- EXERCISE GOAL:
Among the lines below, the one containing "For every named" opens the range and the one containing "Location (46, 2344)" closes it. Print that range exactly, without the pictures.

Top of INFORMATION SHOWN

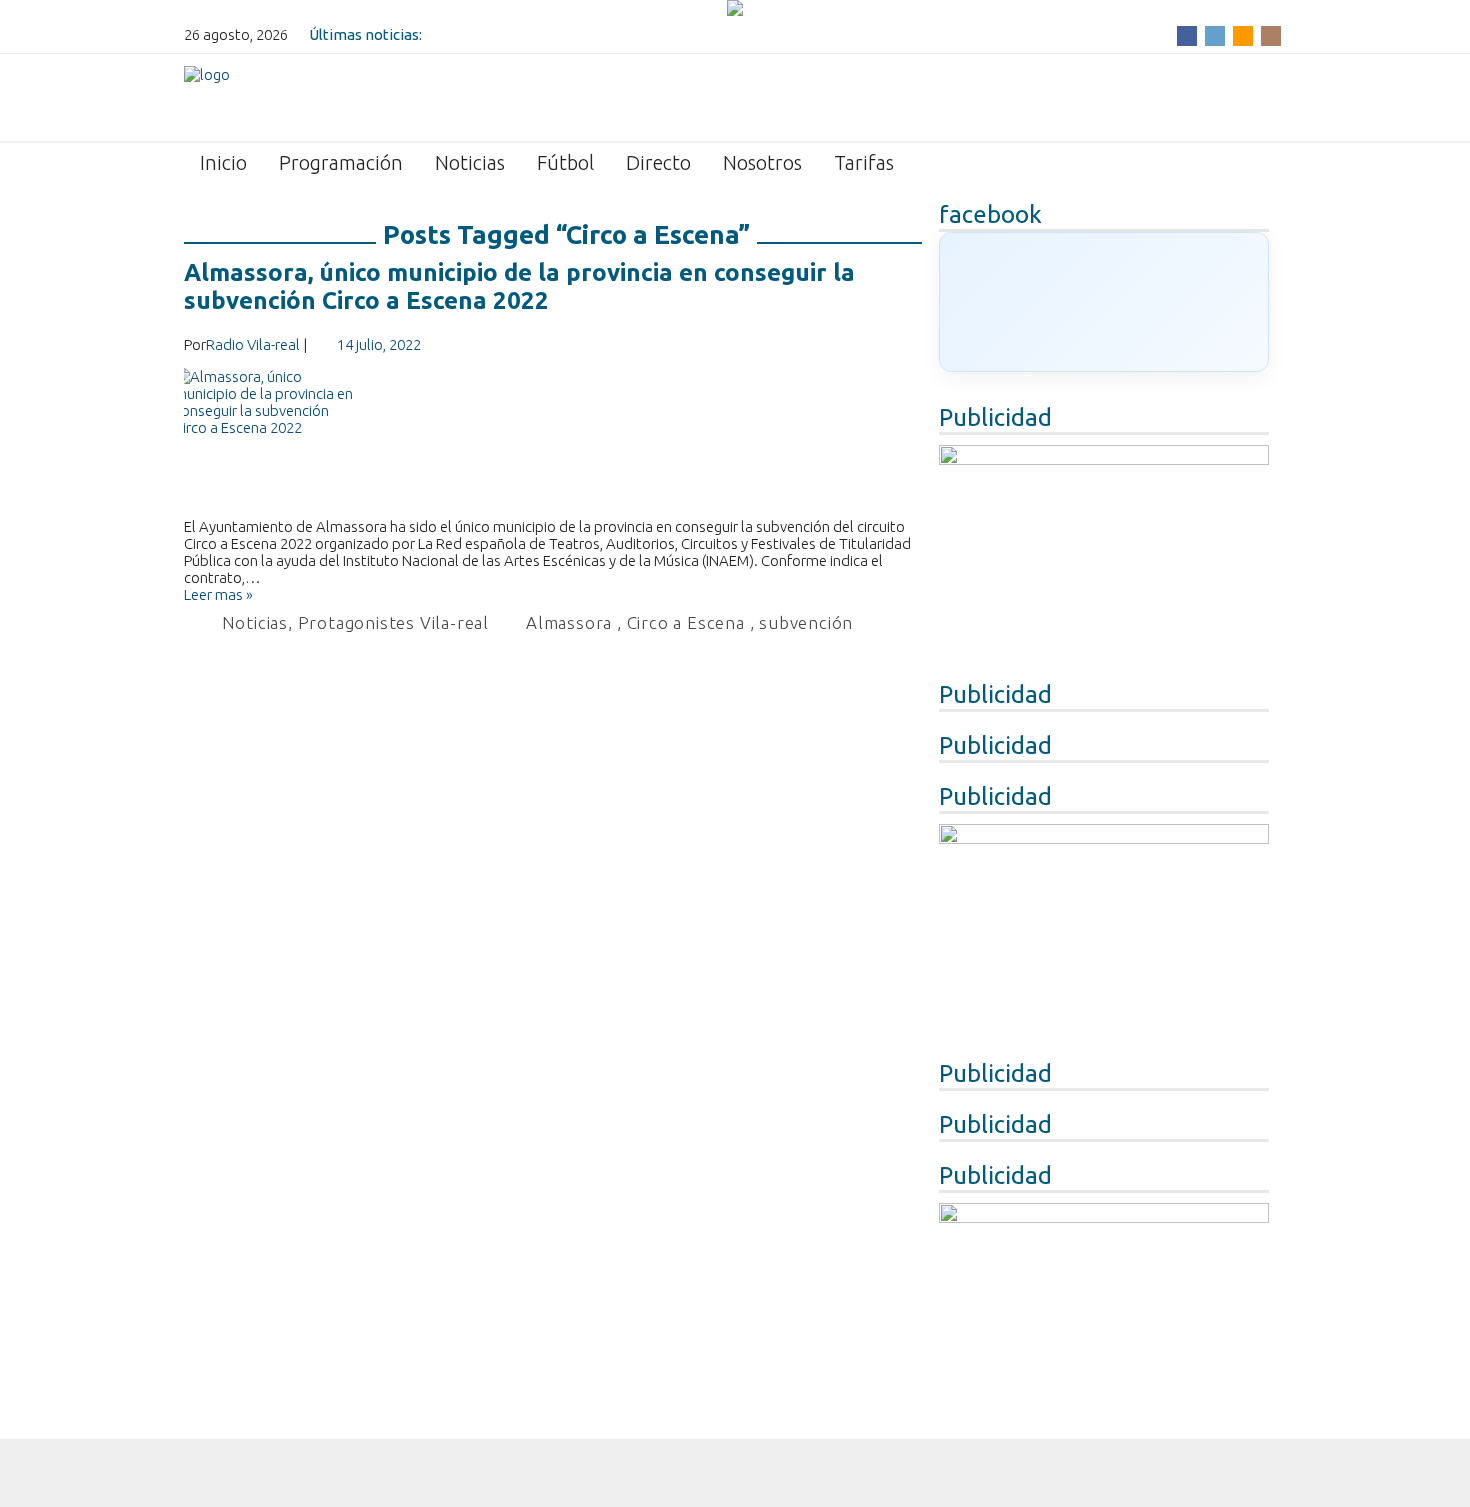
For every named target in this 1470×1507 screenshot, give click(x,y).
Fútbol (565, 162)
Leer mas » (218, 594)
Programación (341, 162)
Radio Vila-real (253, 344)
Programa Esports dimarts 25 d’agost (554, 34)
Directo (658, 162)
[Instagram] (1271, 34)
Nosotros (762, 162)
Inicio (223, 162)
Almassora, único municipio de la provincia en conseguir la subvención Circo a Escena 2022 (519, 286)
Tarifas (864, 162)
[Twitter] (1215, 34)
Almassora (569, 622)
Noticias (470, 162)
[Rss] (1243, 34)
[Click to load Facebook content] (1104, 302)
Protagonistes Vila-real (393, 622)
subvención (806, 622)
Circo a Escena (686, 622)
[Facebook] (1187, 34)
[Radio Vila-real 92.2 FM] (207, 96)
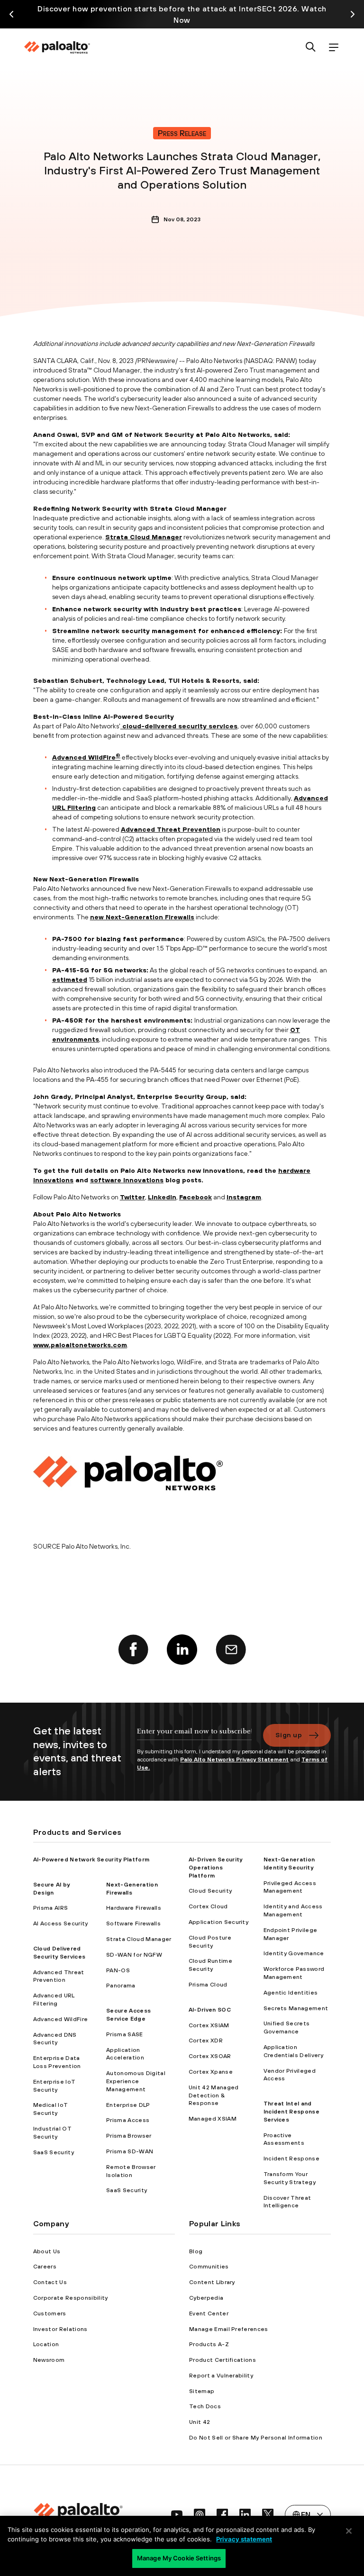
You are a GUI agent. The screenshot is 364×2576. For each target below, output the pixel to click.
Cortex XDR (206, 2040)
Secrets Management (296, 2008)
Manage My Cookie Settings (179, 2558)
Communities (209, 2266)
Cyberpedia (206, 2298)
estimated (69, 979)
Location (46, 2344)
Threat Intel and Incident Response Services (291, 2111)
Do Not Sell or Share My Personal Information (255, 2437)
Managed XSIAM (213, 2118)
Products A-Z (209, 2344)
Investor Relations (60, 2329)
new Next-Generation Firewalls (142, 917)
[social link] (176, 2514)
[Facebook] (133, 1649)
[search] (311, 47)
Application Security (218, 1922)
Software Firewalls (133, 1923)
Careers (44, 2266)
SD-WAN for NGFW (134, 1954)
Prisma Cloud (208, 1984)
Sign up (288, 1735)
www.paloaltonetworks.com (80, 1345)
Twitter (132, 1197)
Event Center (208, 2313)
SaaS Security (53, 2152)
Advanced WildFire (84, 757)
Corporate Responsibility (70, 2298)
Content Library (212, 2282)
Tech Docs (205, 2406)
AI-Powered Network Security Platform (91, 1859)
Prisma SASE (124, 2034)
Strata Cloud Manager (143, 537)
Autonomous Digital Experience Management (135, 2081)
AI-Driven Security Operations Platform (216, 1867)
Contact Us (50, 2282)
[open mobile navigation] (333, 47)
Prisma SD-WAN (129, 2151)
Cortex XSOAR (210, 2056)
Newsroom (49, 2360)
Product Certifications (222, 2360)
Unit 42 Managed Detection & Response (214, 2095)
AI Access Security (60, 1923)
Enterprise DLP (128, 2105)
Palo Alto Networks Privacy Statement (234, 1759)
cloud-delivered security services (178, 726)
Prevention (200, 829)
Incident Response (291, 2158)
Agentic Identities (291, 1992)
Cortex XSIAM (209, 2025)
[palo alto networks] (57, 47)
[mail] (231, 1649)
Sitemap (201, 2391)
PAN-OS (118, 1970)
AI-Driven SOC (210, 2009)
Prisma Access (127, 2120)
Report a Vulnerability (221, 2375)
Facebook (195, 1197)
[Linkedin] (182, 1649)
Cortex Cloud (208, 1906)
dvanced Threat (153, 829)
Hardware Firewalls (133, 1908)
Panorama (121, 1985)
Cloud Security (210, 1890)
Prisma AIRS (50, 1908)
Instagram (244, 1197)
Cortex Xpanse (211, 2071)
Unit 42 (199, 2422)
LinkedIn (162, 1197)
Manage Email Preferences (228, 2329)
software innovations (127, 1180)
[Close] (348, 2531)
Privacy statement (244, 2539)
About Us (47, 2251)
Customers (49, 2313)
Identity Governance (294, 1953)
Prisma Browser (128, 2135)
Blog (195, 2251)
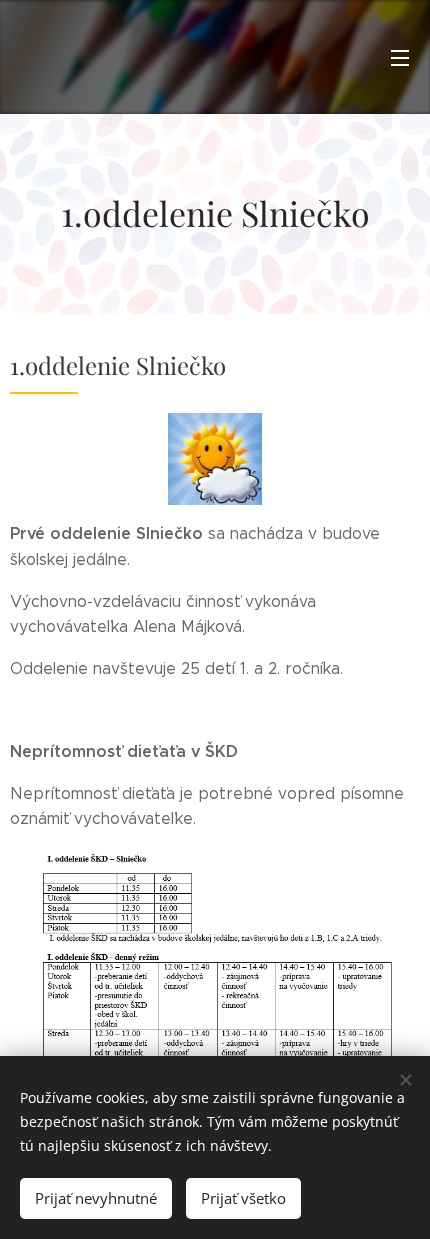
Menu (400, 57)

Bottom of INFORMATION SHOWN
Top of INFORMATION SHOWN

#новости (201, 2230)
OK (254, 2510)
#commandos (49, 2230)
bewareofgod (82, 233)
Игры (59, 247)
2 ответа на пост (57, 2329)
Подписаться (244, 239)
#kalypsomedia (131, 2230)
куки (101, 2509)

Bottom of INFORMATION SHOWN

- SOLUTION TO THIS EXERCISE:
For every named target in this 1470×1507 screenshot, give click(x,y).
Fútbol (565, 162)
Leer mas » (218, 594)
Programación (341, 162)
Radio Vila-real (253, 344)
Programa Esports dimarts 25 d’agost (554, 34)
Directo (658, 162)
[Instagram] (1271, 34)
Nosotros (762, 162)
Inicio (223, 162)
Almassora, único municipio de la provincia en conseguir la subvención Circo a Escena 2022 (519, 286)
Tarifas (864, 162)
[Twitter] (1215, 34)
Almassora (569, 622)
Noticias (470, 162)
[Rss] (1243, 34)
[Click to load Facebook content] (1104, 302)
Protagonistes Vila-real (393, 622)
subvención (806, 622)
Circo a Escena (686, 622)
[Facebook] (1187, 34)
[Radio Vila-real 92.2 FM] (207, 96)
You are a GUI agent. The screenshot is 364×2576. For each target below, output the pixel to click.
Cortex XDR (206, 2040)
Secrets Management (296, 2008)
Manage My Cookie Settings (179, 2558)
Communities (209, 2266)
Cyberpedia (206, 2298)
estimated (69, 979)
Location (46, 2344)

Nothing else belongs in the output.